La corrupción es un problema político retador. Como sociedad nos llama a reflexionar sobre el rol que podríamos tener en su gestión, que es mucho mayor de lo que reconocemos. Usualmente la corrupción se asocia a excesivos márgenes de discrecionalidad de los funcionarios, a la debilidad institucional para contrarrestar los incentivos que genera el acto corrupto y a la ambición de los políticos de hacerse más ricos. La respuesta es mayor seguimiento, control social y transparencia, así como efectivos mecanismos de sanciones.

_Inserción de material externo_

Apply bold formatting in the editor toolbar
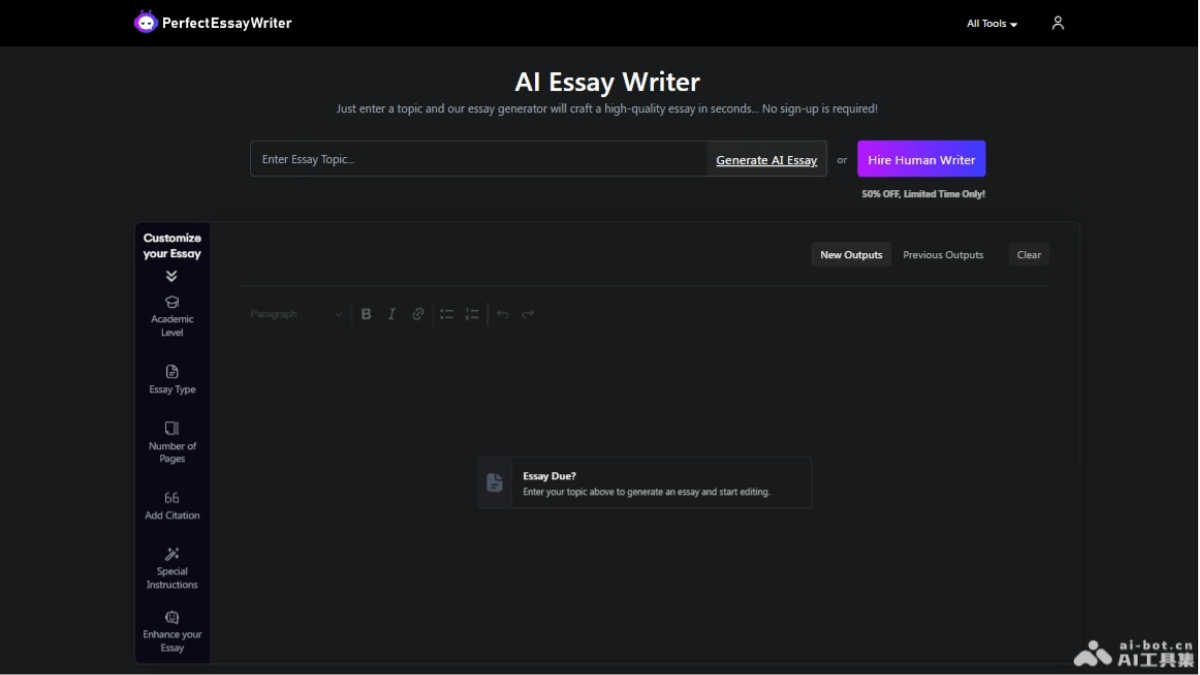1200x675 pixels. (x=366, y=313)
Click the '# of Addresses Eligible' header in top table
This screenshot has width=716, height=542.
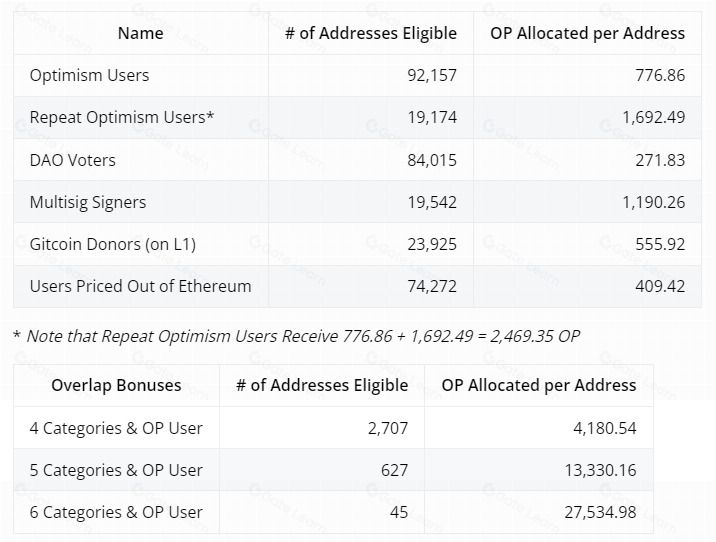[x=370, y=33]
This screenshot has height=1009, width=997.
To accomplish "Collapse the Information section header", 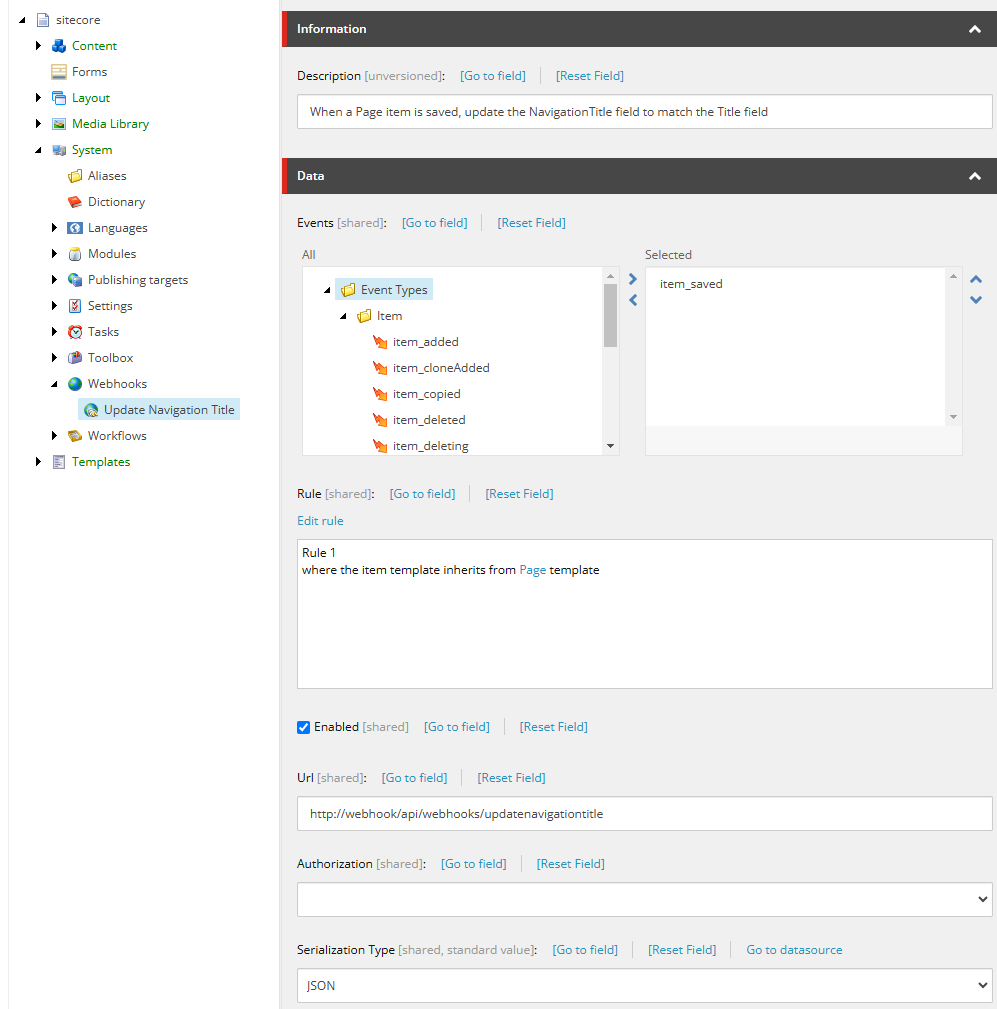I will [x=974, y=30].
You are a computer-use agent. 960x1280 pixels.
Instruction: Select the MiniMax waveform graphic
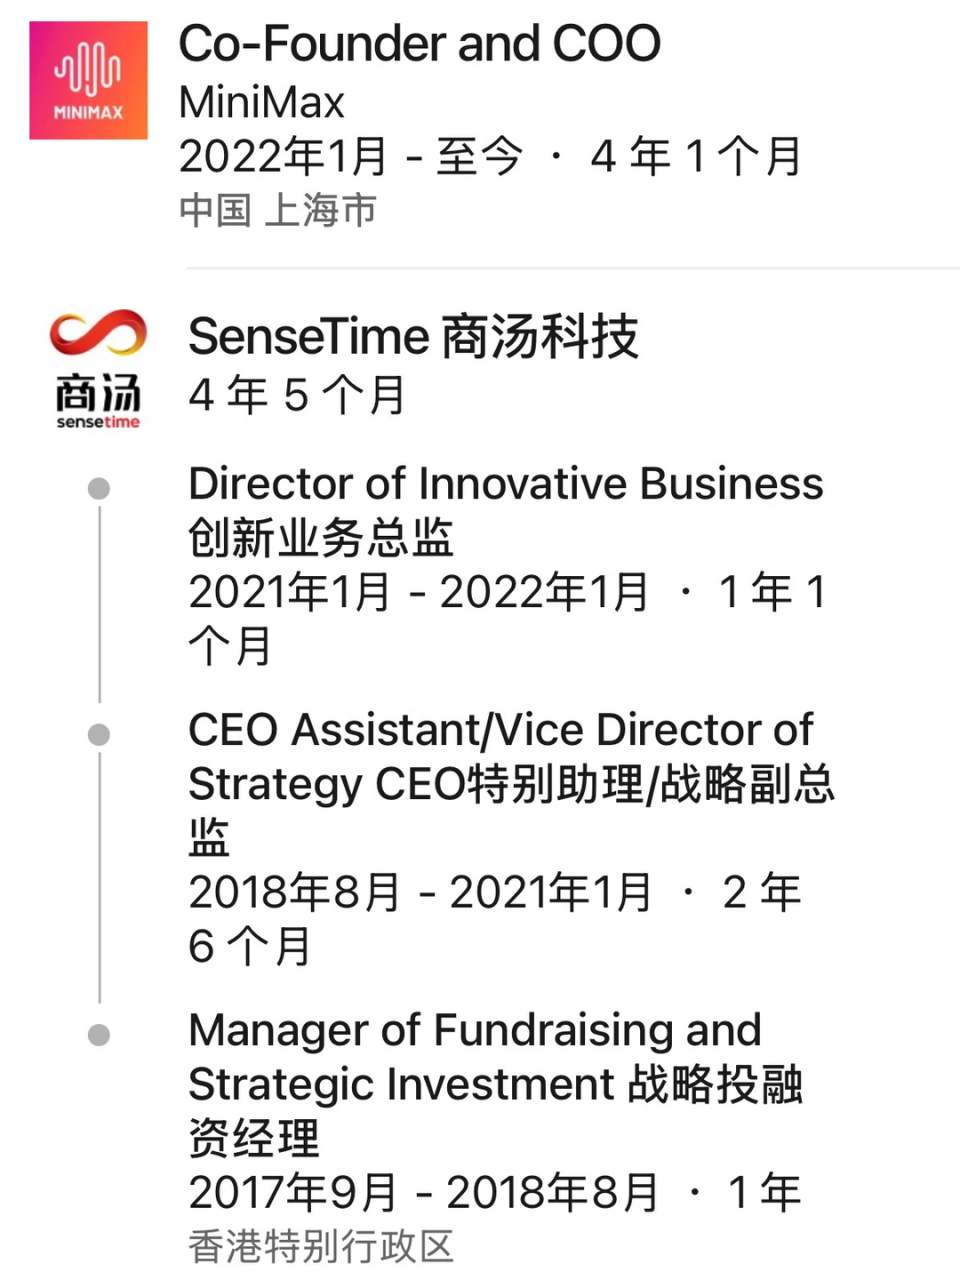click(x=88, y=65)
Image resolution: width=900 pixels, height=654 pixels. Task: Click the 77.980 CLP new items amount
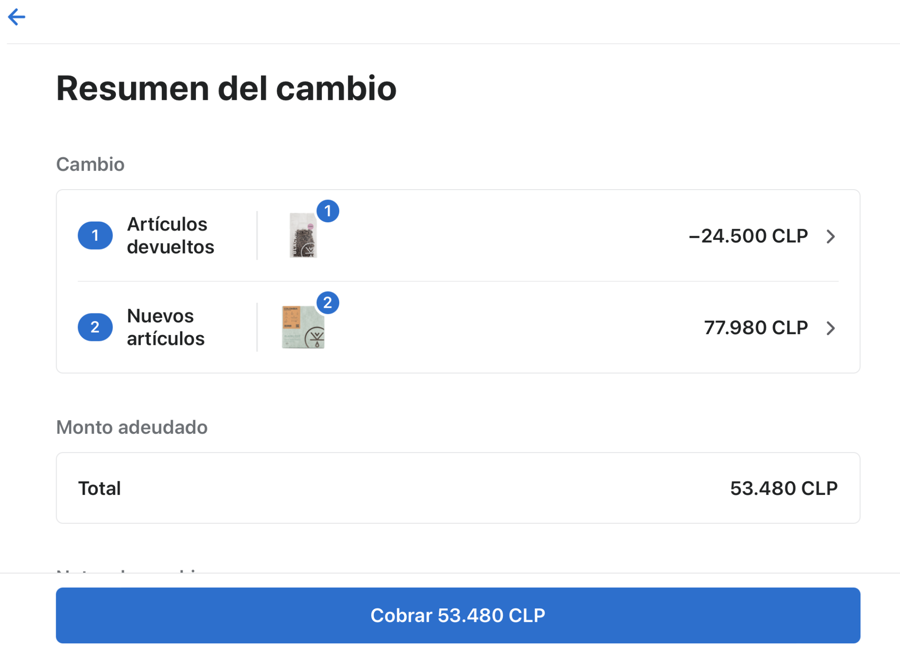(755, 328)
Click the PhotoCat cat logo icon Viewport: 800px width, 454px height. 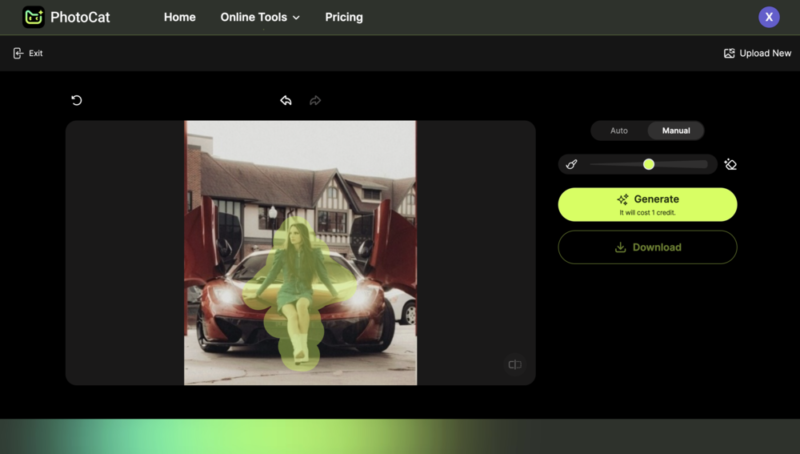tap(34, 17)
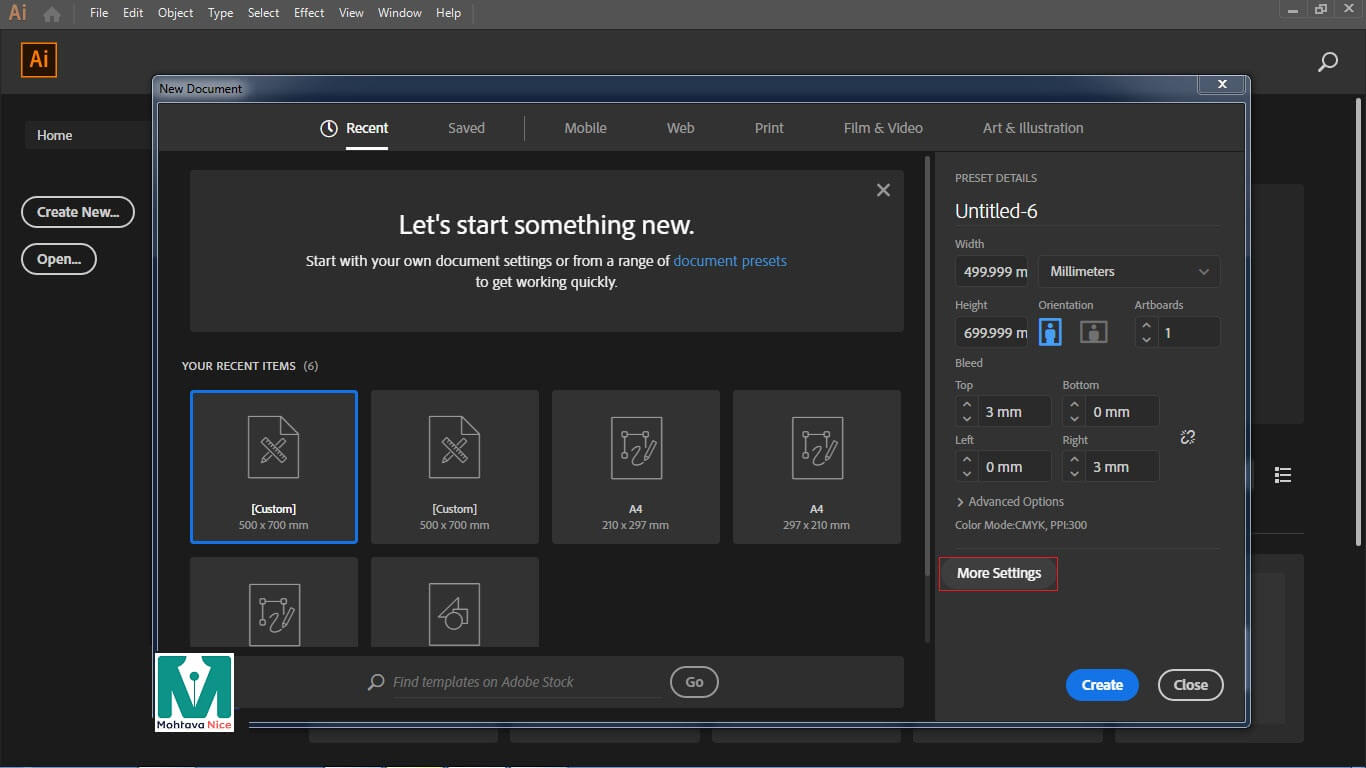The width and height of the screenshot is (1366, 768).
Task: Click the More Settings button
Action: [998, 573]
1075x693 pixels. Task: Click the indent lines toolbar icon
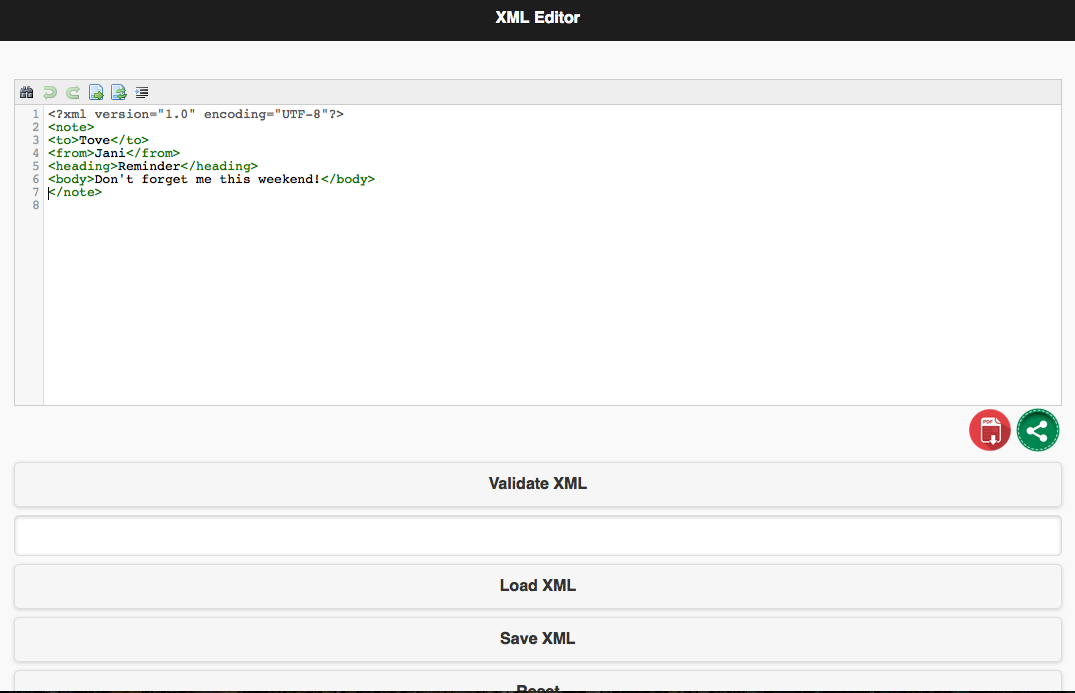[x=142, y=93]
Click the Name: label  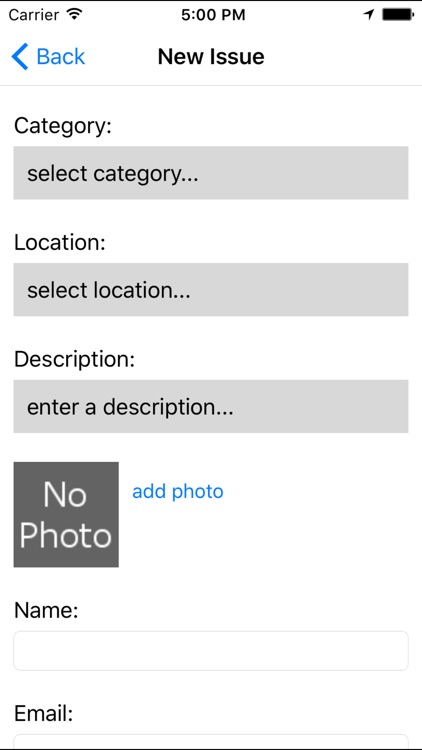46,610
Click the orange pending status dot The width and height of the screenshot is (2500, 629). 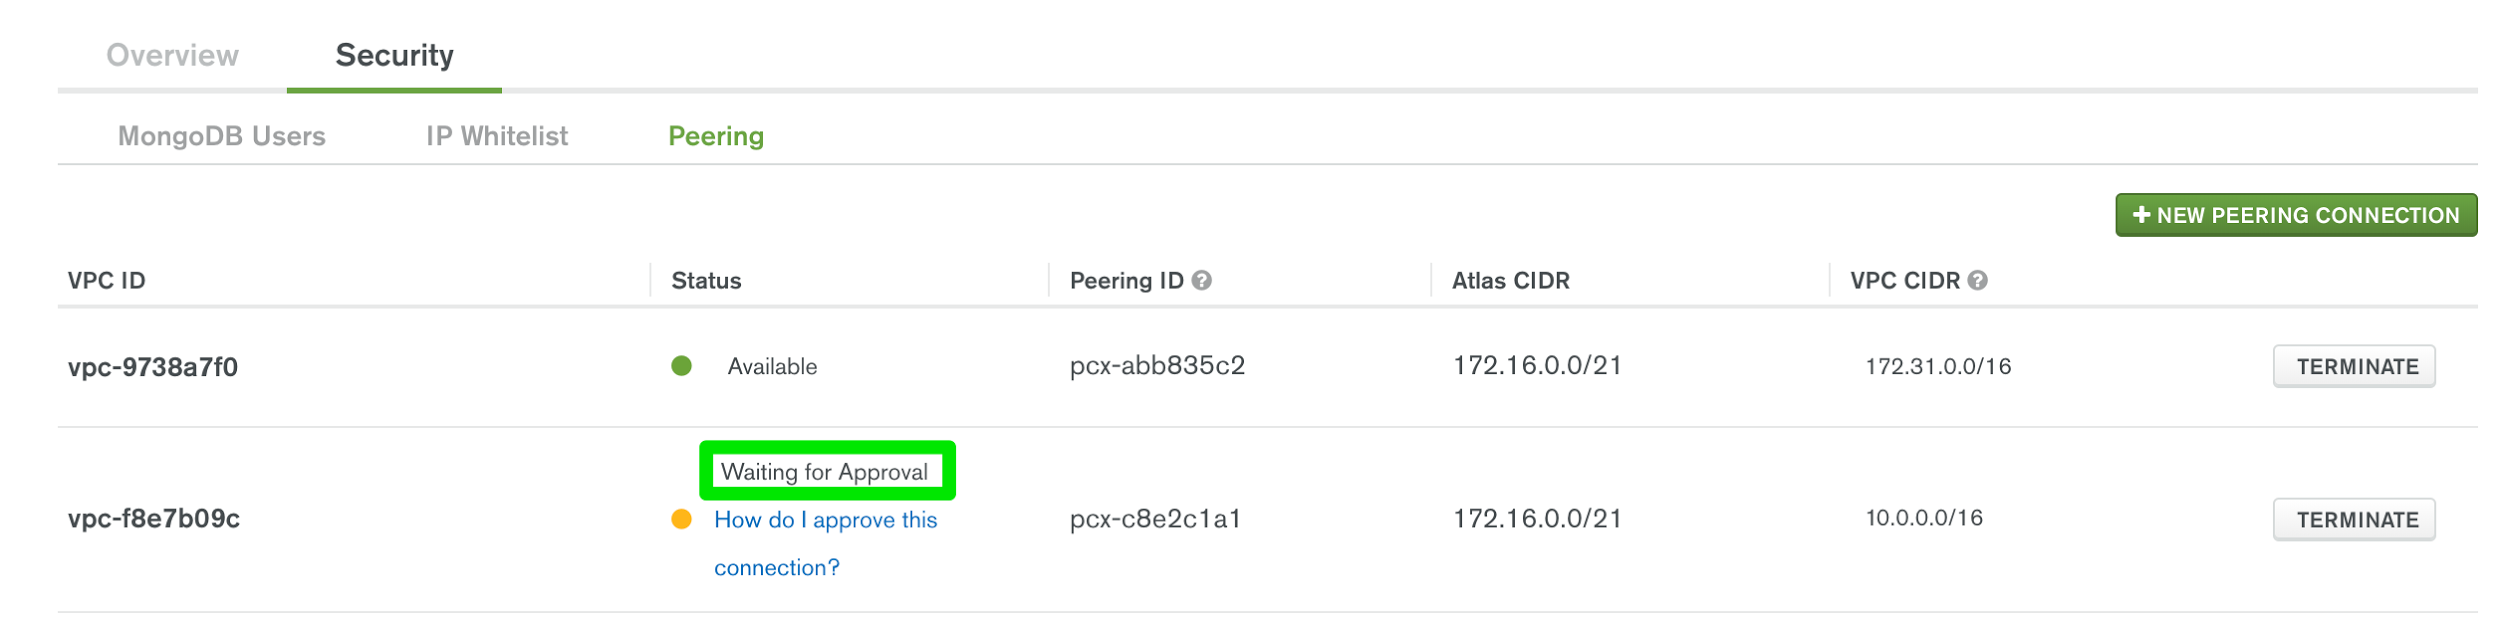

Esta es una vertiente importante del problema, pero me temo que es una visión parcial. La conducta corrupta no ocurre en otro planeta, ni tampoco es cometida por extraterrestres. Todo lo contrario, son interacciones que se insertan dentro del proceso social y responden a dinámicas propias de los diferentes grupos sociales.

Como lo explicaron algunos sociólogos del delito como Sutherland, en la sociedad tiene lugar un proceso de aprendizaje diferencial del actuar delictivo, que depende de las particularidades de los grupos y segmentos sociales. Hay una corrupción ligada a la pobreza, basada las necesidades básicas de los clientes, las cuales son suplidas por asignaciones estatales que no responden a ningún criterio de planificación, inversión, ni idoneidad, ni carrera y muchas veces es otorgada por entidades públicas sin potestad para ello. Esto suele tener como objetivo el de disponer de una plataforma electoral presta.

Pero también existen otros tipos de clientes que tienen otras preferencias. Pueden procurar una cantidad o calidad mayor de los servicios públicos, a través de pagos a los funcionarios públicos; o buscan un trato preferencial con relación a otros clientes. Son manifestaciones sutiles de la corrupción dentro de las que se incluye el tráfico de influencias, los sobornos, el nepotismo, las asignaciones de posiciones ficticias para cobrar un cheque del Estado, entre otros.

Todos coincidimos, como he dicho antes, en que la corrupción es un problema, pero cuanto tiene nombre y apellido, nos la justificamos. Esto es porque directa o indirectamente algunos grupos o miembros de sociedad son, o pueden ser, beneficiarios de ella. Hay una oferta, de resolver un problema, de recibir una remuneración, de obtener un privilegio… y hay demandas que son satisfechas a través de ellas.

El debate sobre la gestión de la corrupción debe ser radical. Una política tendiente a su reducción debe partir de una lectura completa de la realidad. Identificar la lógica a la que responde la conducta, sus actores y motivaciones. Pero sobre todo, hay que hacer efectivos los mecanismos de sanciones civiles, administrativas y penales, para enviar la señal de que la corrupción no puede ser tolerada, no importa quién esté de por medio.